Se van a cumplir pues este verano 65 años de aquel arranque, después del cual llegaron nueve años de papeleo, no burocrático sino propagandístico, de jóvenes que se limitaban a la acción de las multicopistas y a algún que otro estrago... hasta que decidieron matar.

El gran hecho fundacional son los primeros cinco tiros de pistola, cinco balazos en las áreas preocordial y subclavicular y en el hipocrondrio del guardia civil de tráfico José Antonio Pardines Arcay, según el acta forense del 7 de junio de 1968 que han localizado los autores. No era el alto jerarca de la represión franquista con cuya muerte habían planeado iniciar una guerra revolucionaria, sino un obrero de la seguridad que seguramente no sabía qué era ETA cuando lo mataron.

A partir de entonces la historia tomó el camino que conocemos, aunque pudo ser otro. “Hubo varios momentos en el que el proceso pudo haberse cortado -comenta a este diario Fernández Soldevilla-. Por ejemplo, si en 1968 ETA no hubiese decidido empezar a matar, probablemente hubiese evolucionado en otra cosa, como hicieron tantos grupos radicales”.

El coautor de “Las raíces de un cáncer” percibe otra bifurcación histórica “en 1970, cuando se produce la división entre ETA VI (obrerista y no terrorista) y ETA V (nacionalista radical y violenta). Si la primera hubiese prevalecido sobre la segunda la historia hubiese sido distinta”. De hecho “ETA V estuvo al borde de la desaparición, por haber quedado un grupúsculo enano. Solo se salvó porque consiguió incorporar a una escisión de EGI, las juventudes del PNV”.

Aquellos jóvenes que ya se chuleaban de tener pistola y muchos secretos que guardar se burlaban de los inocentones chavales de EGI, a los que veían de excursión en el monte, como scouts. “Los llamábamos ‘cabras’ por ir tanto al campo. Pasábamos en coche junto a ellos, abríamos la ventanilla y les gritábamos: ‘Beeeeeee’”, ha recordado el histórico cofundador de ETA Eduardo ‘Teo’ Uriarte -coetáneo de Txabi Echebarrieta- en alguna ocasión para este diario.

Memoria frágil

La memoria es quebradiza, fácil de fraccionar. Se detiene el libro, por ejemplo, en los apenas 12 kilómetros que separan el lugar donde cayó boca arriba Pardines en Aduna (Guipúzcoa) y el rincón tolosarra de Benta Haundi donde a Echebarrieta lo alcanzaron los disparos de la Guardia Civil horas después.

El punto donde el etarrase desplomó malherido y pidiendo un cura es visitable, se señala con un monolito de Oteiza, y se celebran allí laicas exequias entre flores y carteles cada aniversario de su muerte. Desvela la obra que el mismo escultor vasco esculpió otro monolito para señalar por igual el lugar de fallecimiento del guardia Pardines, pero nunca fue colocado.

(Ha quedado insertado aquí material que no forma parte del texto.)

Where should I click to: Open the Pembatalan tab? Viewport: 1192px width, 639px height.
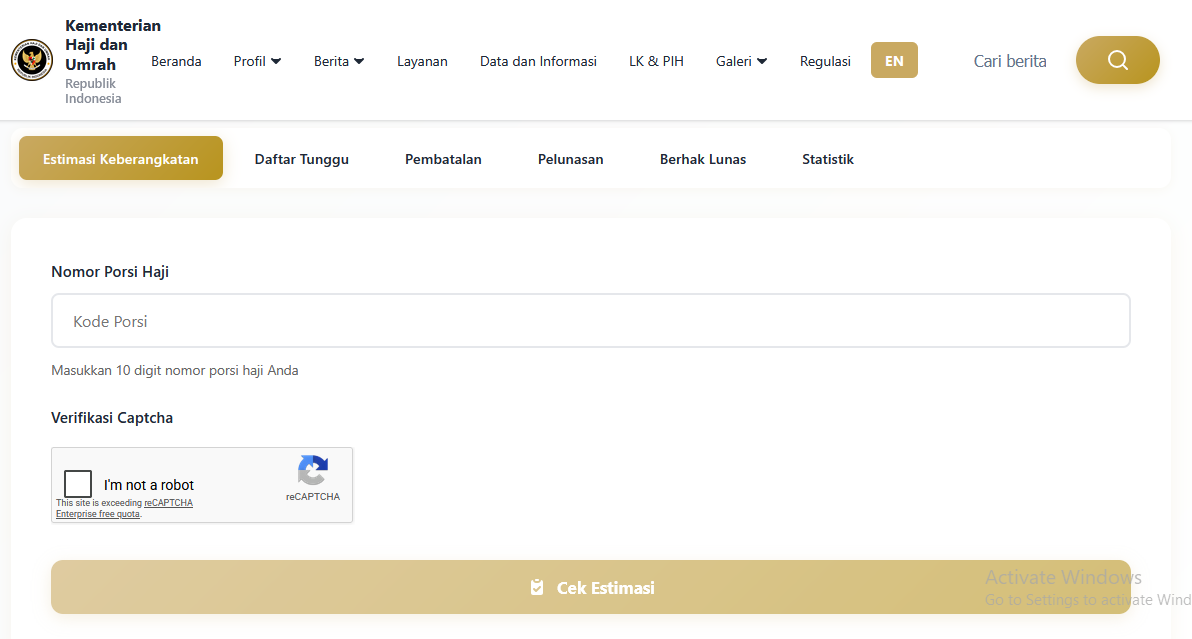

Ya no están vivos para comentar el libro disidentes como Mario Onaindía o Mikel Azurmendi, intelectuales horrorizados como Joseba Arregui, Antonio Beristain o Agustín Ibarrola… Desde hace días, tampoco ya el lehendakari José Antonio Ardanza, que forjó -quizá el verbo aquí debiera ser forzó- el pacto de Ajuria Enea, ese foro en el que “se entendía que hacer política pasa por el esfuerzo de reconocer al otro”, comenta su coaligado socialista de entonces, Ramón Jáuregui.

Mientras van desapareciendo los testigos de la época, accede a las urnas una nueva generación vasca a la que las catas demoscópicas de esta campaña electoral presentan como mayoritariamente abertzale, y que aún dispone de poca historiografía académica sobre el nacimiento de ETA con la que sustituir el nivel elemental y mágico de los relatos de la tribu.